Teenage Mutant Turtles ephemera: the precambrian merchandising explosion

Brain Rot's Ed Piskor says:

NewImage I was just digging around in my comic collection and found this great editorial in an old Teenage Mutant Ninja Turtles comic, that appeared just before the merchandising onslaught took place. You might dig it. In all those old editorials, a real, episodic, narrative took place, starting with Eastman and Laird borrowing money to print up the first books, while living on Ramen, to being surprised at the amount of copies they needed to fill demand, to what this editorial contains, and beyond. They read like those "American dream" type stories we all heard about.
Click image for enlargement.


  1. Culminating in a falling-out, Eastman selling his half to Laird, Laird selling both halves to Viacom, and Eastman going to work freelance for IDW doing work-for-hire on the single greatest creator-owned success story in comics history.
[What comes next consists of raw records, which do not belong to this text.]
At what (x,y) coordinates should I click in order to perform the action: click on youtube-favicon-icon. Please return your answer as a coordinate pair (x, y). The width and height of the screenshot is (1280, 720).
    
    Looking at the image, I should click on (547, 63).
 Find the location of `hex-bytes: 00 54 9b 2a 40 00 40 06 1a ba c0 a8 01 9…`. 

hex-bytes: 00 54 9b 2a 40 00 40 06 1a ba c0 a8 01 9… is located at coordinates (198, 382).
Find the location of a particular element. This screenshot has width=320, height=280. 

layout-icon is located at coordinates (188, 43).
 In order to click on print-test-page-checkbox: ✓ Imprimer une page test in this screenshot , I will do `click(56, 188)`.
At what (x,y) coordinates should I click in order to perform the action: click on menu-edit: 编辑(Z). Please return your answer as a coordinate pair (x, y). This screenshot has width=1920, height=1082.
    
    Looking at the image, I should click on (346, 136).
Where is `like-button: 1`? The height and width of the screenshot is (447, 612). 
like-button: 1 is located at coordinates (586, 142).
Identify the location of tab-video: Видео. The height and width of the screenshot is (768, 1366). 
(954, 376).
    Stranger than fiction.

  2. I still have my hand inked, individually numbered (72 out of 1000) TMNT pins. There was an ad for them in the back of TMNT #3 or #4.

  3. this takes me back. Raphael #1 was the first independent comic I ever bought, I was around 11.  I read it over and over, and remember getting all hyped up about the prospect of toys coming out.

  4. “Any similarities between the characters, names, persons and/or institutions in this book and any living, dead or fictional characters, names, persons and/or institutions is not intended and if it exists is purely coincidental.”

    How exactly do you get away with that statement when the main characters are named Donatello, Raphael, Michaelangelo and Leonardo?

    1. Naming conventions that are based on Renaissance masters are not the same as literal similarities. None of the turtles has ever been big into oils, for example, and I don’t recall any frescoes about Jesus being painted on the sewer lair’s walls. Incidenal grafitti doesn’t count.

      Edit: Expecting a TMNT trufan to come and correct me that in issue #7 of whatever title comic from 1994, Leo takes up oil painting as a hobby in three panels as an incidental in the story. I’m sure everyone gets the idea.

  5. I remember picking up the first couple issues of TMNT as an 8 year old kid, and fell in love with the gritty indie-ness of it all. Everything else in the comics shop at that time was either directed squarely at adults or to kids, but these issues straddled the line and I was hooked. The only “toys” sold at that time were die cast, miniature metal figurines, which I lusted after but never ordered.

    When the polished, kid-oriented, multi-color TV version came out it was my first introduction to how watered down things can become in pop culture, and suddenly all my friends were into my hobby but I wasn’t interested anymore. At least TMNT issue #8 introduced me to Cerebus the Aardvark, and I starting following that series instead, back when each issue contained more letters to the editor than art. Dave Sim made a bunch of little kids grow up quick, for sure.